His idea is that it is plausible for business management to spearhead business actions that bring profit to the stockholders of the business at the expense of a potential negative consequential societal outcome. For instance, a food restaurant that declines to offer free food to a hungry person who eventually dies of hunger for the mere reason that the manager sees offering food free will reduce company profits.
Concerned individuals presented to Friedman an example of a lighting company that disconnects electricity to a customer for defaulting to pay electricity bills that eventually dies because of such disconnection. He argued that lighting company managers were morally right to effect such a disconnection. He argued that the managers were right since they have an ethical obligation to ensure the business survival of the utility company. In other words, a company will eventually run out of business if it does not obtain payment from consumers for the services and products it offers (Watson & Prevos, 2009).
Friedman`s argument borrows from social Darwinism, that is survival of the fittest in the marketplace. According to him, the fittest business is that which the management operates to bring the highest profit to the shareholders (Watson & Prevos, 2009).

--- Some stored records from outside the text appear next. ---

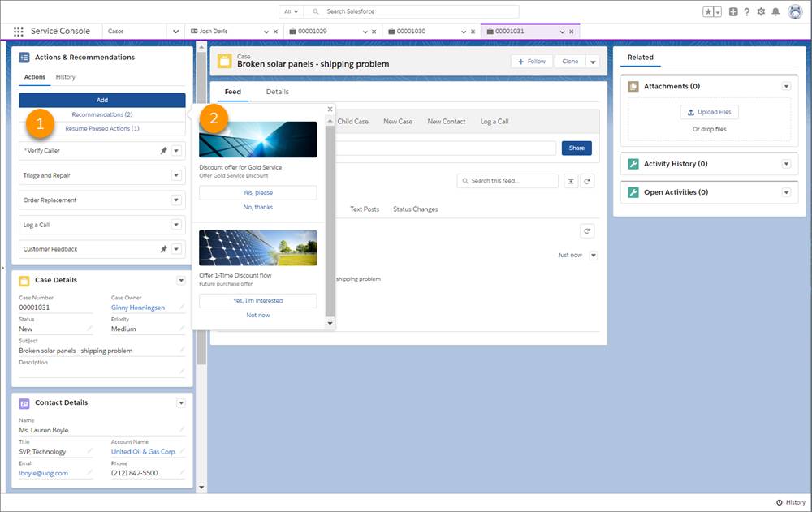Open the notifications bell
Screen dimensions: 812x512
[776, 11]
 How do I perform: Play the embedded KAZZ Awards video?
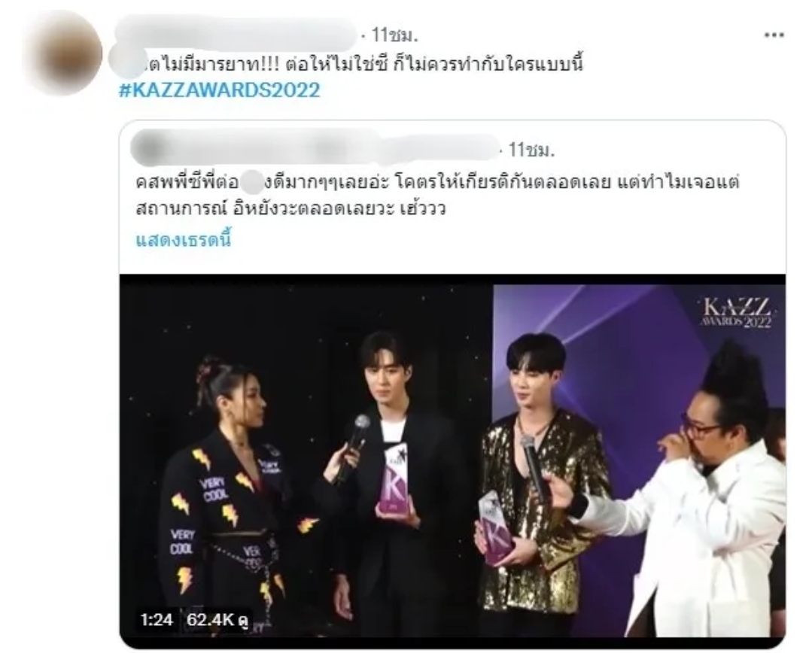452,456
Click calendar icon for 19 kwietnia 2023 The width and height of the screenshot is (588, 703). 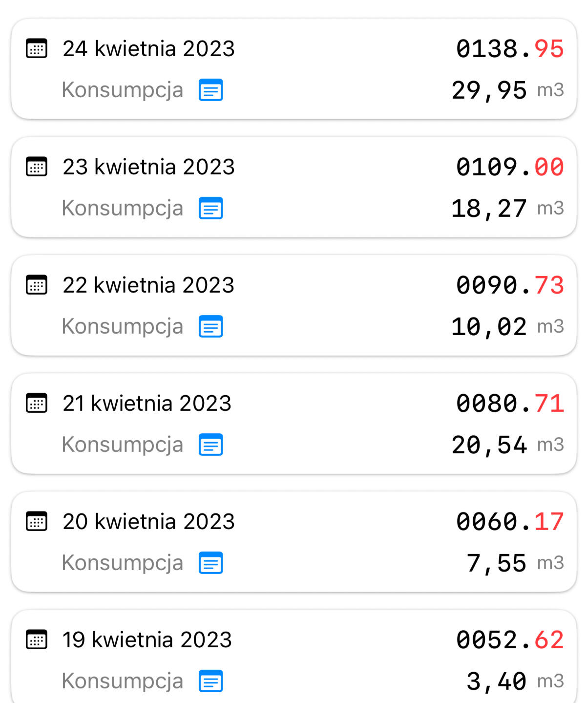point(37,639)
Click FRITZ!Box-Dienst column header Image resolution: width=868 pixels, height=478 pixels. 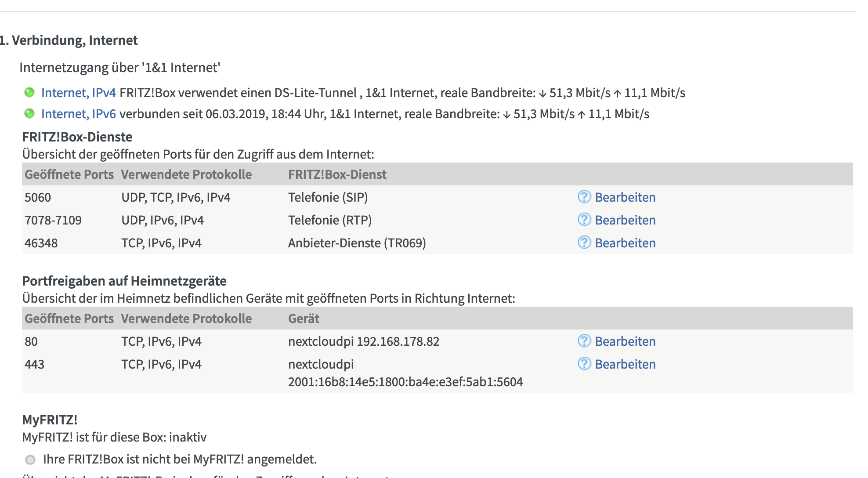tap(337, 174)
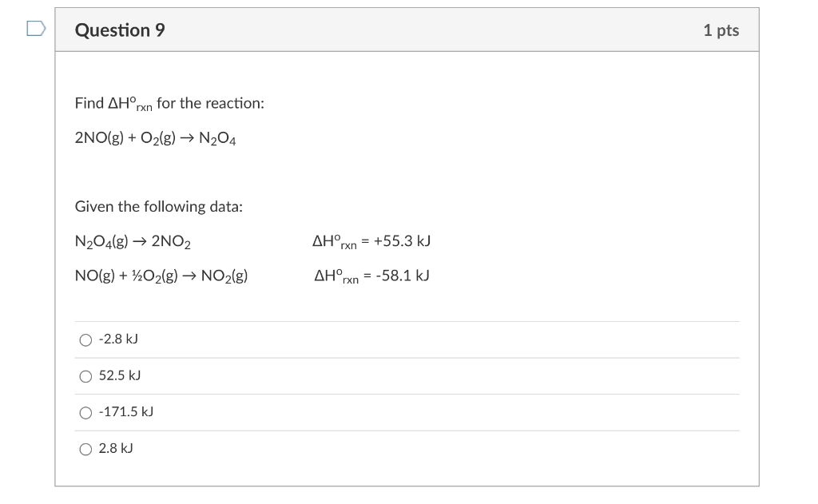Click the -171.5 kJ answer text label
This screenshot has width=818, height=504.
click(125, 412)
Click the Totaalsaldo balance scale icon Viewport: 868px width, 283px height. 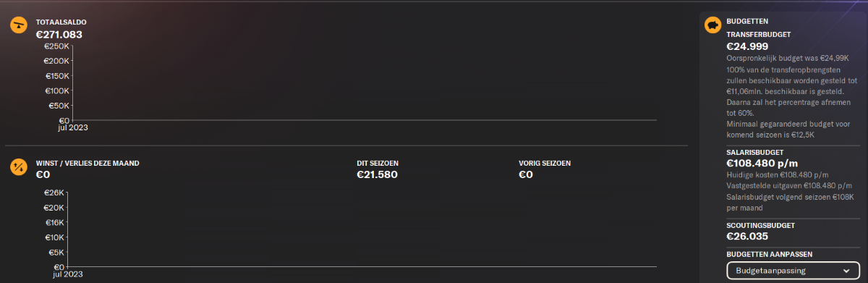[19, 25]
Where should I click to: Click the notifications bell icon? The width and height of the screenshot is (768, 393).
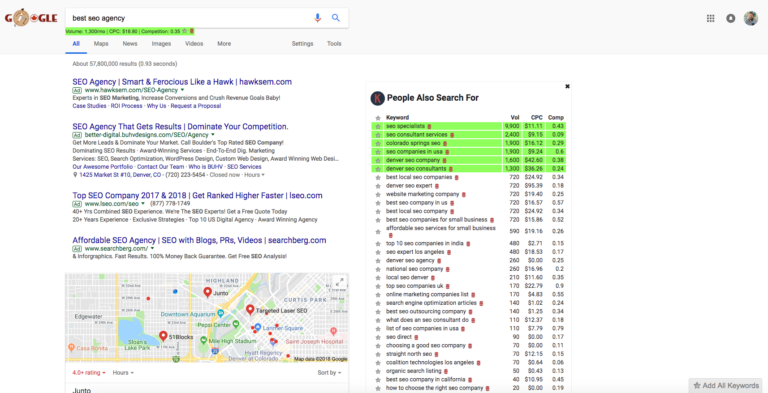[730, 19]
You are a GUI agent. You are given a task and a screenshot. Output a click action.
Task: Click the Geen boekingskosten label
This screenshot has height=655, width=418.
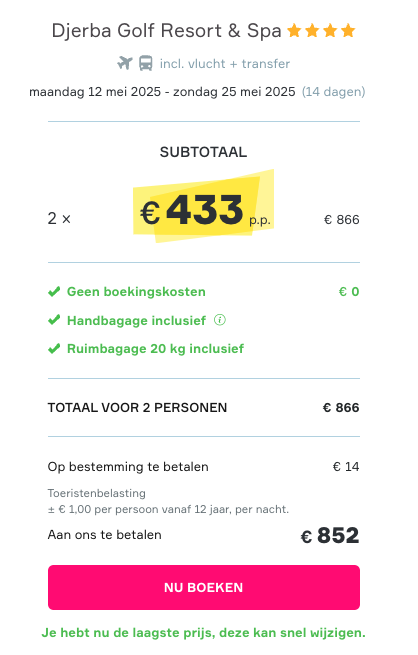136,292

In essence, there is always a tradeoff between sacrificing company profits at the expense of corporate social responsibility. There has been research that has shown a positive correlation between business social responsibility and business profits. A study conducted by the Bank of Finland found that the stock price of a company dropped by three percentage points when removed from a list of socially responsible companies and appreciated by two percentage points when added back to the list (deveximpact, 2013).
Analysis
Milton`s idea of adherence to business ethics to achieve business efforts is plausible. As indicated earlier, business ethics entails a business operating within the rules of the game. Reference to the earlier given example of McDonald's shows the both sides of adhering to business ethics explicitly. It parted with close to one million dollars to compensate for its unethical behavior; alternatively, the business has thrived in Muslim-majority countries like Egypt by adhering to the local customs of those nations.

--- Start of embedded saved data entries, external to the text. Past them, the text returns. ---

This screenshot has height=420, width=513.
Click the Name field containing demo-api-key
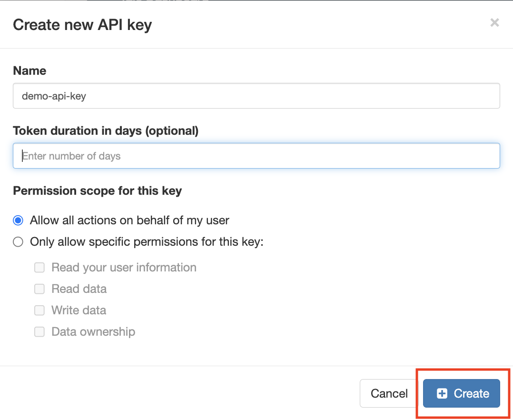point(256,96)
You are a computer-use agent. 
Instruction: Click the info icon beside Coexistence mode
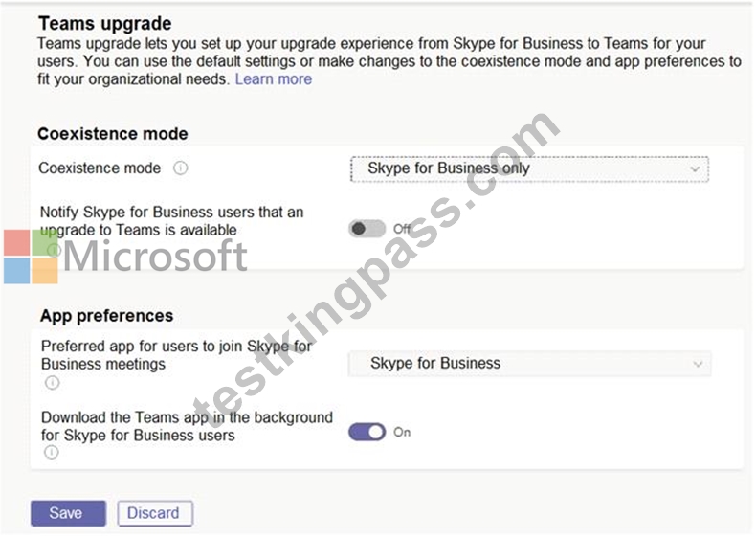tap(180, 168)
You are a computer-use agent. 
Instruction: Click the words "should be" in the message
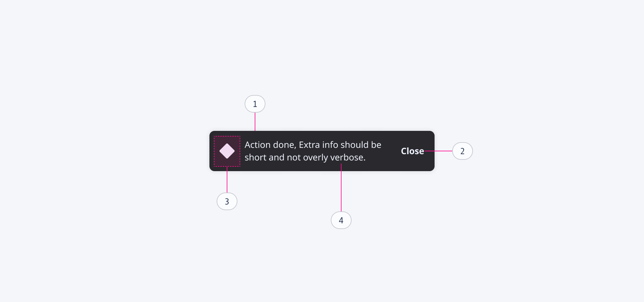[x=361, y=145]
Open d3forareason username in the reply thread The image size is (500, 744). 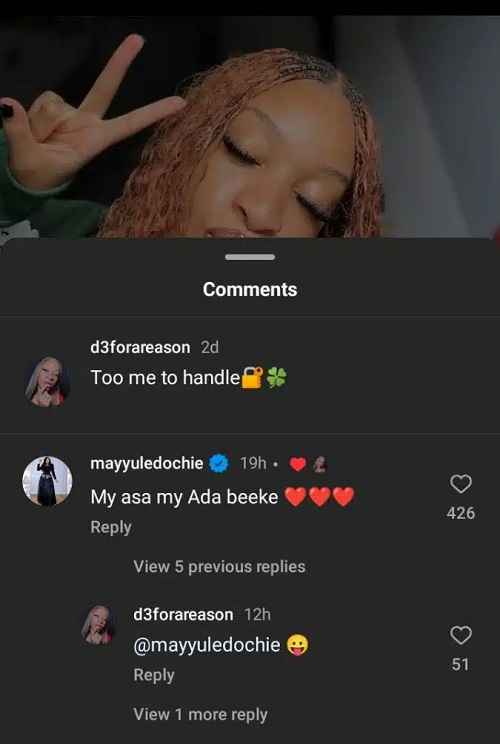click(184, 614)
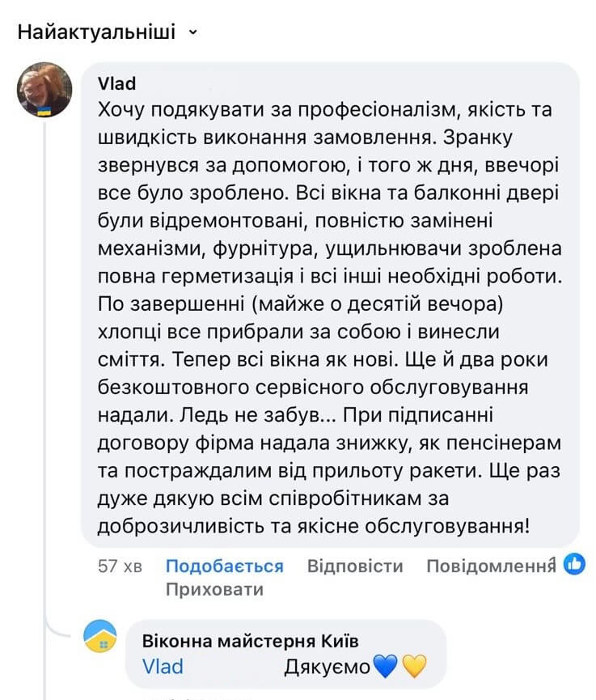596x700 pixels.
Task: Click the Дякуємо reply bubble
Action: click(x=285, y=655)
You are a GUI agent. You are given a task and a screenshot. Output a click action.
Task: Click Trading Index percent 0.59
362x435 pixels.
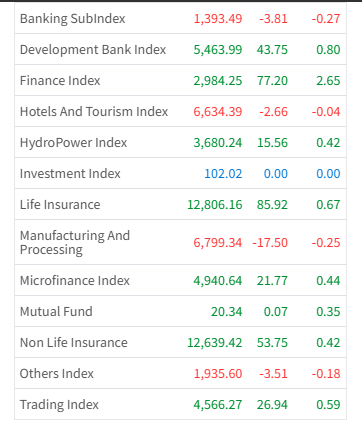(328, 405)
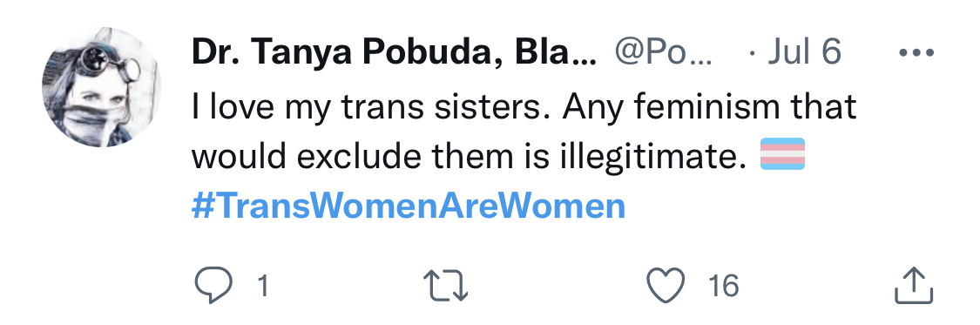This screenshot has width=980, height=325.
Task: Click the line "would exclude them is illegitimate."
Action: click(470, 156)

On the other hand, his idea that business managers should prefer stockholders needs to those of the business stakeholders is misleading in modern day business reality. There is research that shows that consumers will prefer products from businesses that have evidently engaged in social responsibility to products from those businesses that have not (Watson & Prevos, 2009). Increased business sales translate to increased profits as opposed to little or no sales at all. Therefore, it makes business prudence to business directors to understand the tradeoff between stockholders and stakeholder needs of a given business.
In conclusion, it is evident that business managers are not at total liberty to maximize business profits but have to do so within the confines of business ethics defined by legally acceptable standards and social customs of a given region and people. Additionally, business ethics dictates that a business engages in socially responsible activities.
Reference List
Alhouti, S., Musgrove, C.C.F., Butler, T.D. and D’Souza, G., 2015. Consumer Reactions to Retailer’s Religious Affiliation: Roles of Belief Congruence, Religiosity, and Cue Strength. Journal of Marketing Theory and Practice, 23(1), pp.75-93.
Bilton, R., 2014. Apple ‘failing to protect Chinese factory workers’. BBC News.
Matten, D. and Moon, J., 2005. Corporate social responsibility. Journal of business Ethics, 54(4), pp.323-337.
Vignali, C., 2001. McDonald’s:“think global, act local”–the marketing mix. British Food Journal, 103(2), pp.97-111.
Watson, I. and Prevos, P., 2009. Milton Friedman on Social Corporate Responsibility.